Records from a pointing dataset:

** start **

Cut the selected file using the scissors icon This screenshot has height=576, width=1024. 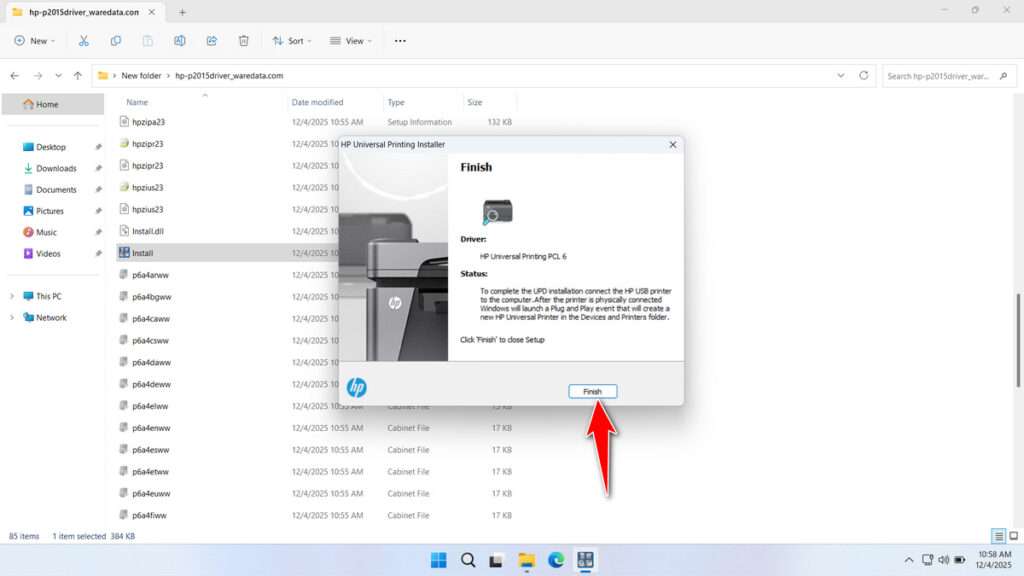tap(84, 40)
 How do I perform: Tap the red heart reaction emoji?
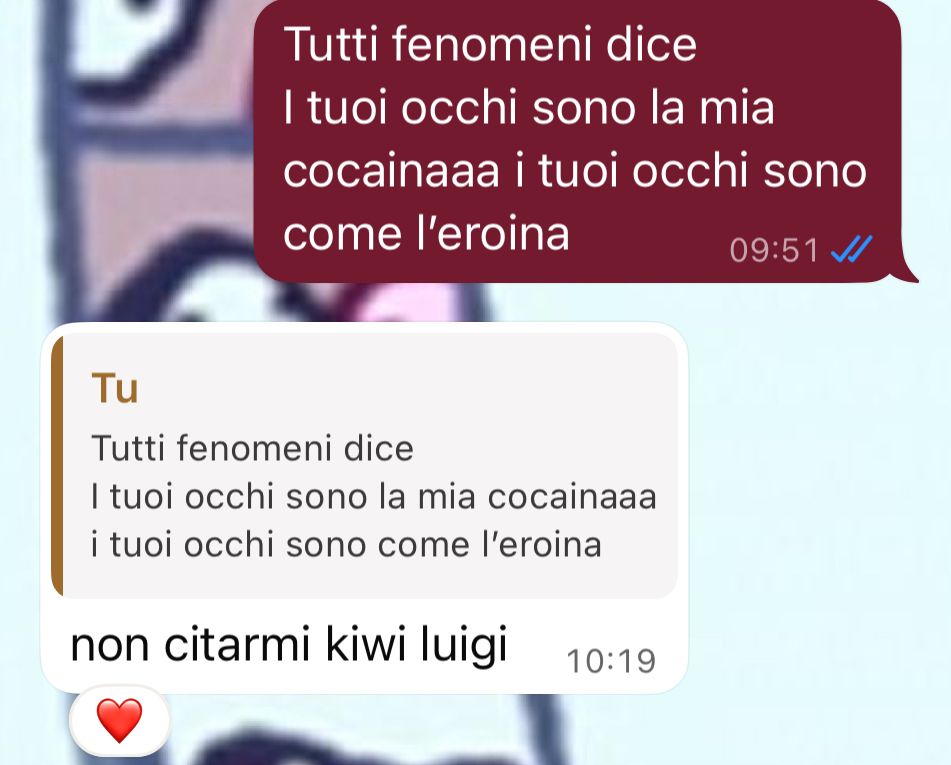[x=119, y=720]
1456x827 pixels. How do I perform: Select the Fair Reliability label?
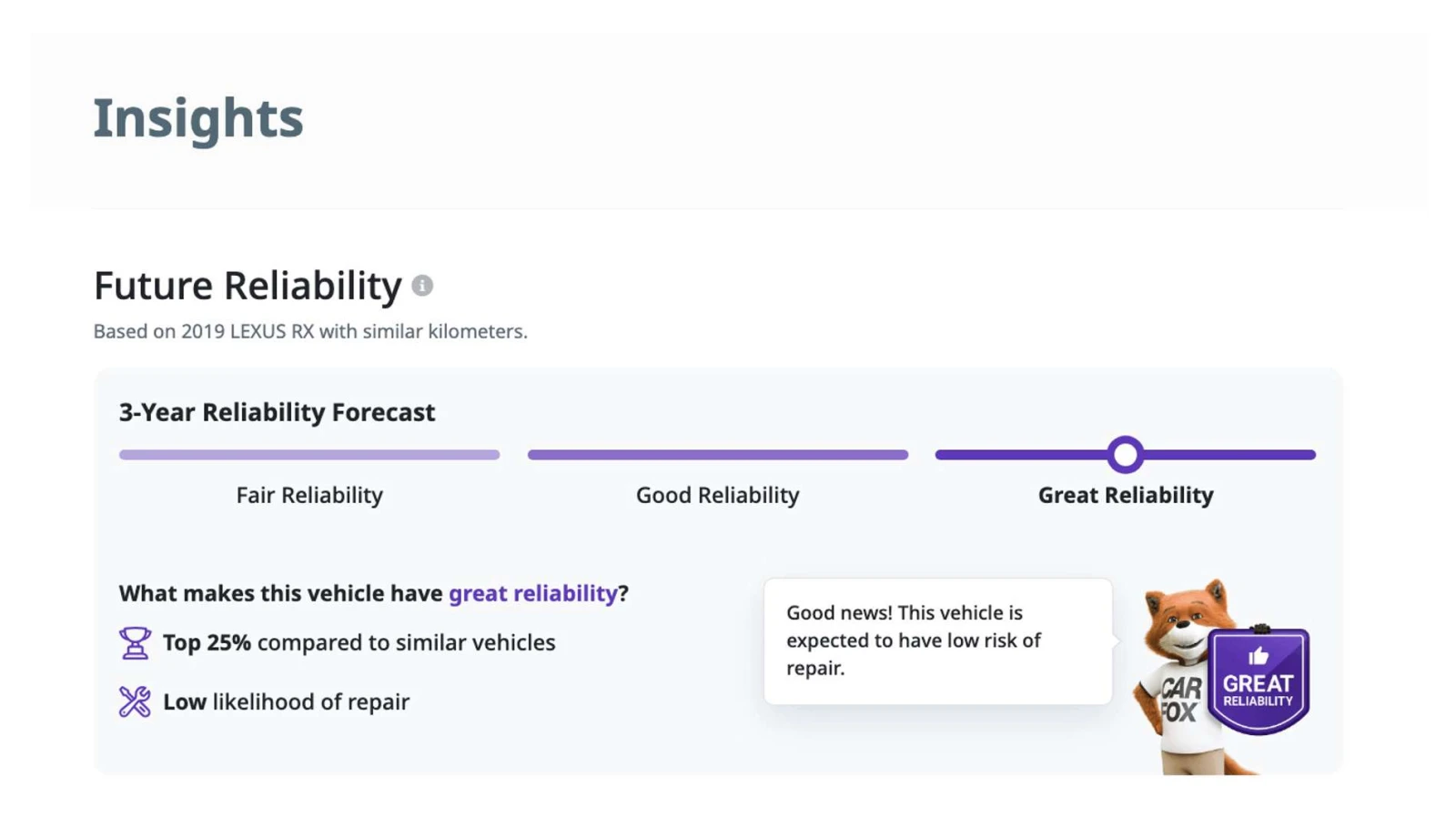click(309, 495)
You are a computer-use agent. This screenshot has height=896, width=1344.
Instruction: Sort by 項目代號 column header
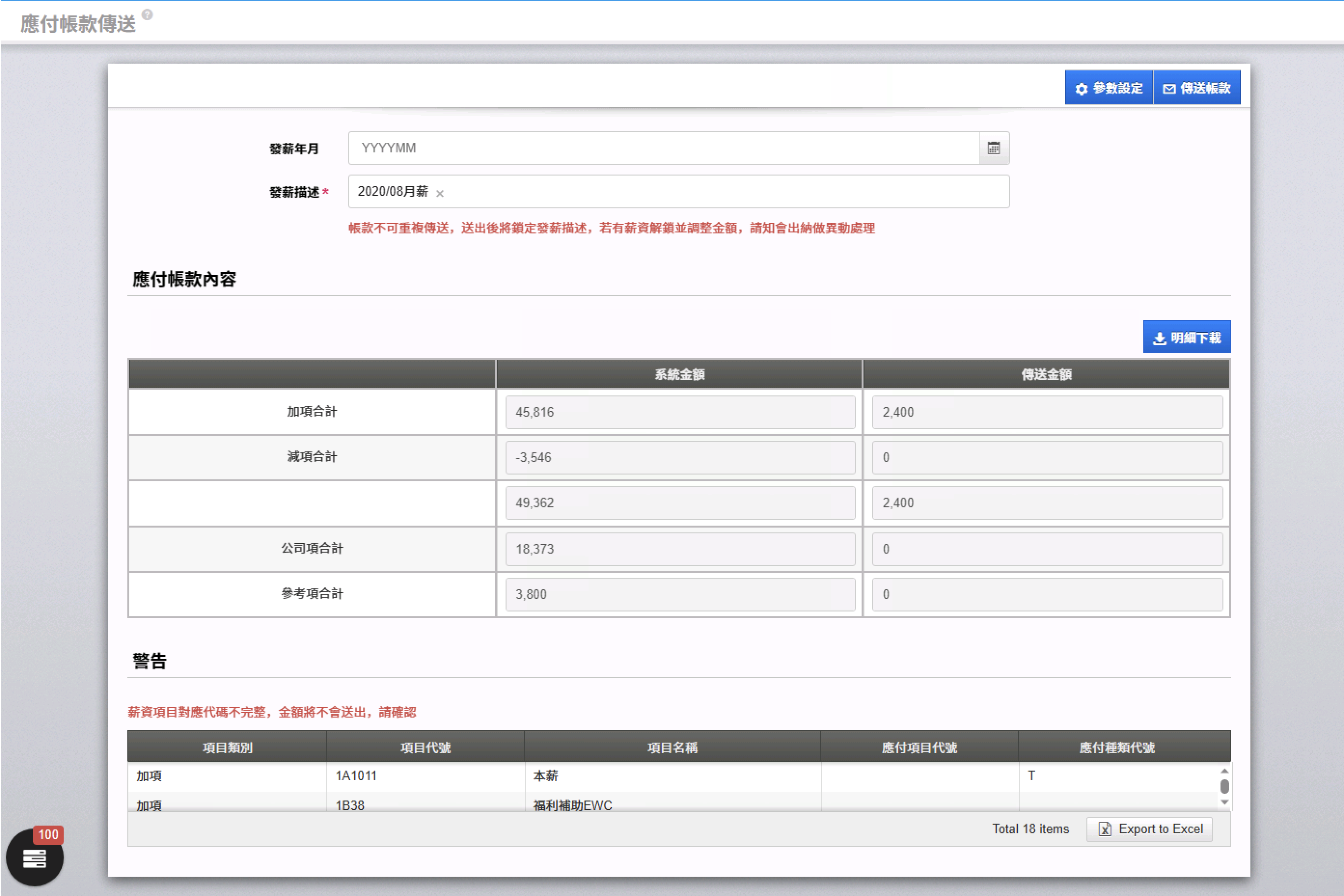click(x=425, y=747)
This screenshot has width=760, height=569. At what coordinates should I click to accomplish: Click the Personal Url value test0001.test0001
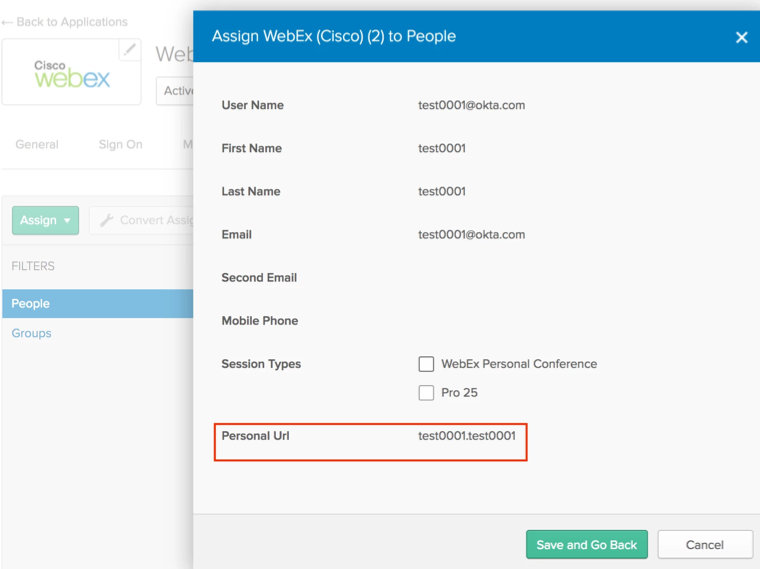pos(467,436)
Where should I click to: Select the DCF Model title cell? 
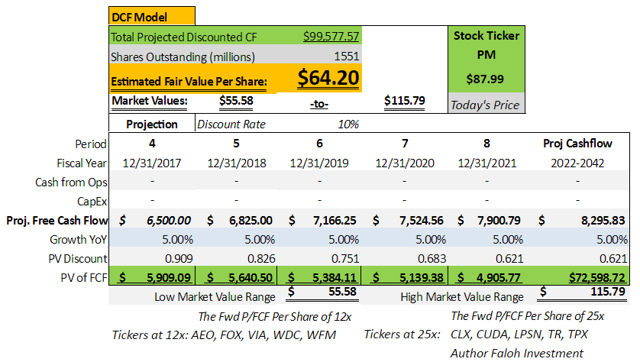(152, 16)
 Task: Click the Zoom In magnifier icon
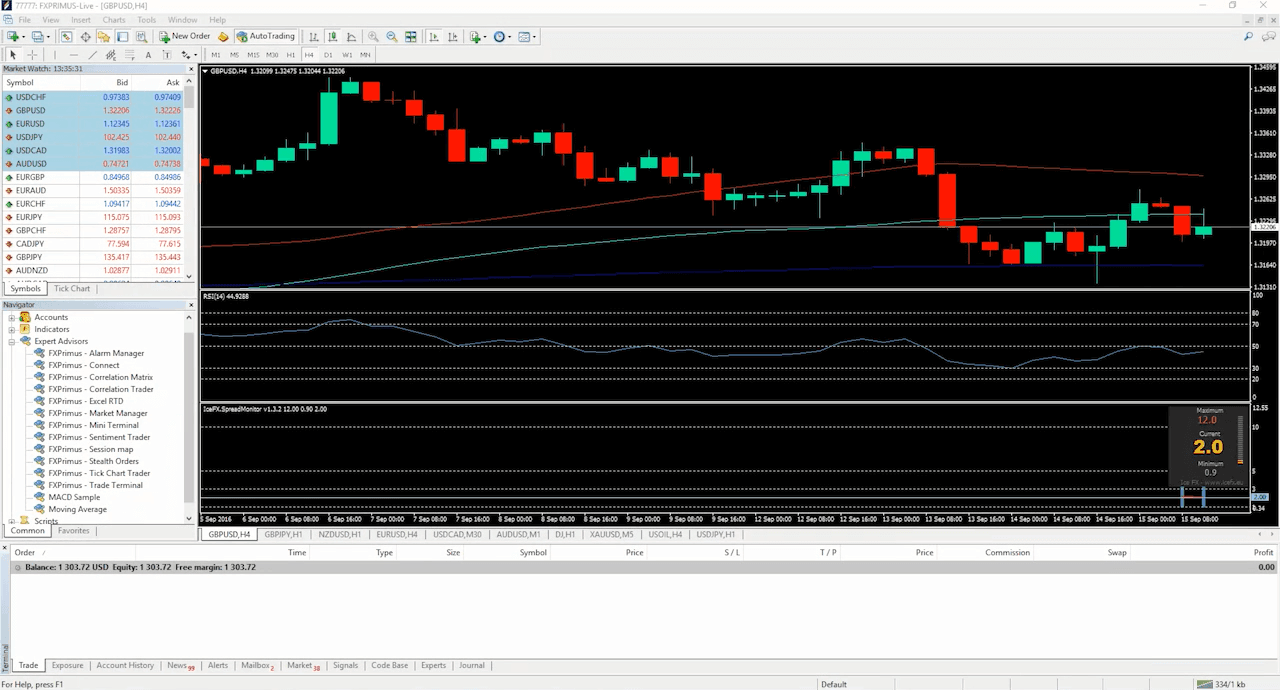pyautogui.click(x=373, y=37)
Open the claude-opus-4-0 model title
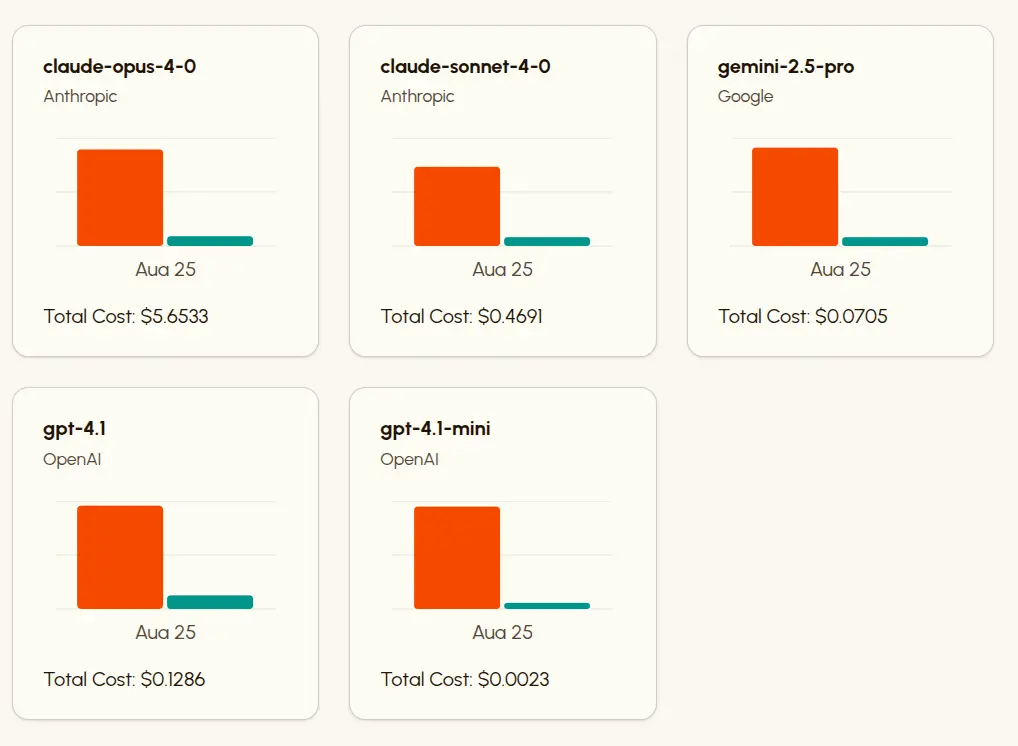This screenshot has width=1018, height=746. [127, 67]
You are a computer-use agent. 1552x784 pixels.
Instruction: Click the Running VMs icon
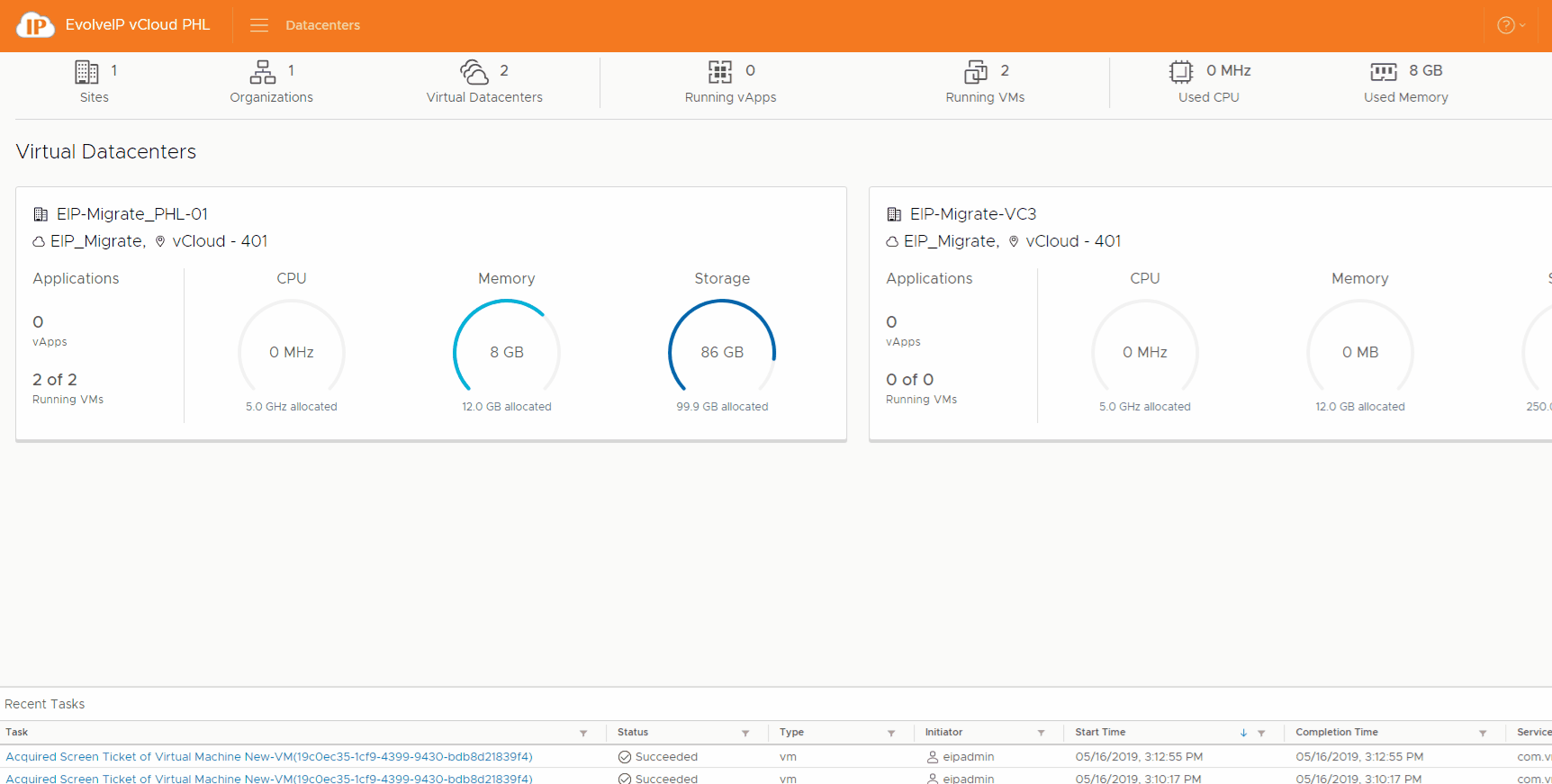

** end **

TO BE DONE:
Copy the entries word for word, starting at the line containing "This screenshot has width=760, height=569." and continuing through the last entry. Omit the pictures.

WRITTEN REPLY:
This screenshot has width=760, height=569. At what coordinates should I click to accomplish: Click the Personal Url value test0001.test0001
pos(467,436)
Where should I click to: Select the DCF Model title cell? 
(152, 16)
 Task: Click the Zoom In magnifier icon
pyautogui.click(x=373, y=37)
Open the claude-opus-4-0 model title
This screenshot has width=1018, height=746. [127, 67]
You are a computer-use agent. 1552x784 pixels.
Instruction: Click the Running VMs icon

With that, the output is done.